Rewrite the stretch of lines from the one containing "Where should I click to: Change" through the one containing "coord(1291,520)" as a numbered list, leaving out any blank lines.

-------- DATASET RECORDS --------

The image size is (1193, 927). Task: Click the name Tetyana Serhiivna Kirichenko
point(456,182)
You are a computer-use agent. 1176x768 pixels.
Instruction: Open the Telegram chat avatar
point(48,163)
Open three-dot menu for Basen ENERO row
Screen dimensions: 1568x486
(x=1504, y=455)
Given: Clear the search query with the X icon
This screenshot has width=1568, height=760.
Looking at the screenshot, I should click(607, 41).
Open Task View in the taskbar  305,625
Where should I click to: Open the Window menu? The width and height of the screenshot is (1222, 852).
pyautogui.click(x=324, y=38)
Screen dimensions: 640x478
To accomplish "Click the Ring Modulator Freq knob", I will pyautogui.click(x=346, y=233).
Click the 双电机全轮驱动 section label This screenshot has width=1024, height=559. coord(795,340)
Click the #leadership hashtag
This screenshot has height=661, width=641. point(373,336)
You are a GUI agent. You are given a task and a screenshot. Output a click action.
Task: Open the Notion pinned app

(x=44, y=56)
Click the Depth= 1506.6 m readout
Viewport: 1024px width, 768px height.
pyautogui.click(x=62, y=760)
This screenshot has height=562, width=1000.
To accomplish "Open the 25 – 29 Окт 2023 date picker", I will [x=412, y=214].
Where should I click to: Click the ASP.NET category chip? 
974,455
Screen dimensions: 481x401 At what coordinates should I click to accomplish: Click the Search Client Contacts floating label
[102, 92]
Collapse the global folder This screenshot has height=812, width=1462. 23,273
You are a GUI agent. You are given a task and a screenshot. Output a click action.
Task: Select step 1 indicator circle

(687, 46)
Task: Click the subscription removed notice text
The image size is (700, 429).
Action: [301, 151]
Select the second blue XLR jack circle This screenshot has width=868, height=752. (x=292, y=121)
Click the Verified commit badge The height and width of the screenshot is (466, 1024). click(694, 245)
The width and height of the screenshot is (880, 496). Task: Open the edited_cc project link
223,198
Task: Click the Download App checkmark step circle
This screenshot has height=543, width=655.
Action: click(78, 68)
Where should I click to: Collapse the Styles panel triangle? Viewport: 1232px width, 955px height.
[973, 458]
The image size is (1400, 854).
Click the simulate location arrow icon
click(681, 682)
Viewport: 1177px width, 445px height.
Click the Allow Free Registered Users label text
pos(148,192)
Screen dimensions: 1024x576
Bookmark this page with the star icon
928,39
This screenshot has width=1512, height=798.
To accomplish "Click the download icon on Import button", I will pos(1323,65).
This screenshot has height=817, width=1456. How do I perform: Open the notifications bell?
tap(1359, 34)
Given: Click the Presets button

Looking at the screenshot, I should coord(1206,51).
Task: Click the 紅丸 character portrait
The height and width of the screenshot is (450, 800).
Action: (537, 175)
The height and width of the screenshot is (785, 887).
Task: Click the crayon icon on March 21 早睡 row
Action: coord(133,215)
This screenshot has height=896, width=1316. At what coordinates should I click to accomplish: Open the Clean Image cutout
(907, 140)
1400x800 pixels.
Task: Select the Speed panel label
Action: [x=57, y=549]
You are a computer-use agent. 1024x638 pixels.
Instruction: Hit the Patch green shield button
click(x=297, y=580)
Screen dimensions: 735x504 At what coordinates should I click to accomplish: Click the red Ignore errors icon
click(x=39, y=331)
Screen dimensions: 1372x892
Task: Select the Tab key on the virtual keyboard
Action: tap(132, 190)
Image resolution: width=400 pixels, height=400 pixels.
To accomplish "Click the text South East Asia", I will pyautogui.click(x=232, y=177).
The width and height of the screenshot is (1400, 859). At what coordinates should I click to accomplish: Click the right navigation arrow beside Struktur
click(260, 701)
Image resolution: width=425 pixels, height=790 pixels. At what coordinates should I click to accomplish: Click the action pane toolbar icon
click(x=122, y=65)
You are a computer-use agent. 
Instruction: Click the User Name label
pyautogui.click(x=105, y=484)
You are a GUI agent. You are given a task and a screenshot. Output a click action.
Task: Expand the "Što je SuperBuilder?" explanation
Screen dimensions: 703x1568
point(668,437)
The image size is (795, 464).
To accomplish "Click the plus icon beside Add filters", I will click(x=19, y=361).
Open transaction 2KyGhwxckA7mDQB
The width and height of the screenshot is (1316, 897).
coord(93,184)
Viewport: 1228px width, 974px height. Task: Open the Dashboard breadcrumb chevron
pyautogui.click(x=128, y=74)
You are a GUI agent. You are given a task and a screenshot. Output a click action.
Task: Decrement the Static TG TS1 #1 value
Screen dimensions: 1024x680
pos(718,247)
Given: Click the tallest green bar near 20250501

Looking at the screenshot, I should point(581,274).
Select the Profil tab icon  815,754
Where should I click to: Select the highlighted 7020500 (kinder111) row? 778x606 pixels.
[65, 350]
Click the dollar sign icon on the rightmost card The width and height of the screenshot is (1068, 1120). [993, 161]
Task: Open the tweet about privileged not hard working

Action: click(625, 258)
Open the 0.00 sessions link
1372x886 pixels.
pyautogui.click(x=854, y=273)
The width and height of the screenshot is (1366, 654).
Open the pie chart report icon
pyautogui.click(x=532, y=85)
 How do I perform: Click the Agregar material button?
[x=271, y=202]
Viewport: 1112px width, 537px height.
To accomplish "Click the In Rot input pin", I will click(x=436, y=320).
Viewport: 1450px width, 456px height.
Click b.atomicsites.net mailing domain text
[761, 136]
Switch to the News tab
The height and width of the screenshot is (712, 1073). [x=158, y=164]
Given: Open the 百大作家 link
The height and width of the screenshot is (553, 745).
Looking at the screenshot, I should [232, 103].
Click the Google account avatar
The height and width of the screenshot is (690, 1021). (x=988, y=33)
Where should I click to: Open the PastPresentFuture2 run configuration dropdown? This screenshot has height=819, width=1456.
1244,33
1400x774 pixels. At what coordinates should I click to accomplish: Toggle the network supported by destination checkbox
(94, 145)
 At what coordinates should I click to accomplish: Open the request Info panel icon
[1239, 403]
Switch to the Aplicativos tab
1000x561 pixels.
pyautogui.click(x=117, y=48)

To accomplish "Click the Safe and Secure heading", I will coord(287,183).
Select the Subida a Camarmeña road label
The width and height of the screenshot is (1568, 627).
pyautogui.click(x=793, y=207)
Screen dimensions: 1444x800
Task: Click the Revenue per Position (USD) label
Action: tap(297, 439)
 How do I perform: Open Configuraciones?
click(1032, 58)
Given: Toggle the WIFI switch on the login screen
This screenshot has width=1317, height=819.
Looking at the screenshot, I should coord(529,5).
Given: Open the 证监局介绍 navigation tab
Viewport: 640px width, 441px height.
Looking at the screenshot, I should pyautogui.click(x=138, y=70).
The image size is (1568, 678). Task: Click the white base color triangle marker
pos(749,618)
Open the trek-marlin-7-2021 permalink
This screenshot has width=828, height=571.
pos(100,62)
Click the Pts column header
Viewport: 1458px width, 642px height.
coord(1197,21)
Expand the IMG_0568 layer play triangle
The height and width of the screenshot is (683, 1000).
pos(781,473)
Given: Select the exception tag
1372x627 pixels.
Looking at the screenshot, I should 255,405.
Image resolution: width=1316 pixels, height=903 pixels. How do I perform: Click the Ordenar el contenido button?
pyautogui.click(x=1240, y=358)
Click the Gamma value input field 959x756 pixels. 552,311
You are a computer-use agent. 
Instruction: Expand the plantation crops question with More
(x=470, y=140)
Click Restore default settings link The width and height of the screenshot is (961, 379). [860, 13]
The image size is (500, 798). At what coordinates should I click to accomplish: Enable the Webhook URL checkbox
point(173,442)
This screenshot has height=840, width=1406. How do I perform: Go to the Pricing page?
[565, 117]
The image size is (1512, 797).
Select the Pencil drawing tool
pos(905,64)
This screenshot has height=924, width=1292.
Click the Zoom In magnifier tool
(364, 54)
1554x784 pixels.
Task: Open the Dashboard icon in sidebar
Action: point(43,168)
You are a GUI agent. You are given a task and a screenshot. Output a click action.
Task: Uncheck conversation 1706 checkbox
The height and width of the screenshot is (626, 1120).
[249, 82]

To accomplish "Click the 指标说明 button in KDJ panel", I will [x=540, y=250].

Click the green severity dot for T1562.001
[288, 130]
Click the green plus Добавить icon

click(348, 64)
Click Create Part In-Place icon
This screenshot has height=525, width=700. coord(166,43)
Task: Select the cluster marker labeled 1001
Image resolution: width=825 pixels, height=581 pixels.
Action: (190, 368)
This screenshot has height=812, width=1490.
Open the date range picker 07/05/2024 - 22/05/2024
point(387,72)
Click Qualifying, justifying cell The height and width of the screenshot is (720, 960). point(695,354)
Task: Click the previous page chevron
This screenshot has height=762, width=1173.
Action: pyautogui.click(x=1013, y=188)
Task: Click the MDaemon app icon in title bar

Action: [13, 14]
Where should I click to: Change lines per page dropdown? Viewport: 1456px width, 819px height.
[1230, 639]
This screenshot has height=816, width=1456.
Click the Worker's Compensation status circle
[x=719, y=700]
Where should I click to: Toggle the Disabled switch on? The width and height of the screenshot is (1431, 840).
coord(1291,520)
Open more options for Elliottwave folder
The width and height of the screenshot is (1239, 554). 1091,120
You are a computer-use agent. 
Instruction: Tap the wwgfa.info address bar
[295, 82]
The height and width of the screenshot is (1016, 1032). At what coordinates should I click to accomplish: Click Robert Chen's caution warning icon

--------

THE ANSWER →
1. Where should I click to: Change lines per page dropdown? Viewport: 1456px width, 819px height.
2. [1230, 639]
3. This screenshot has height=816, width=1456.
4. Click the Worker's Compensation status circle
5. [x=719, y=700]
6. Where should I click to: Toggle the Disabled switch on? The width and height of the screenshot is (1431, 840).
7. coord(1291,520)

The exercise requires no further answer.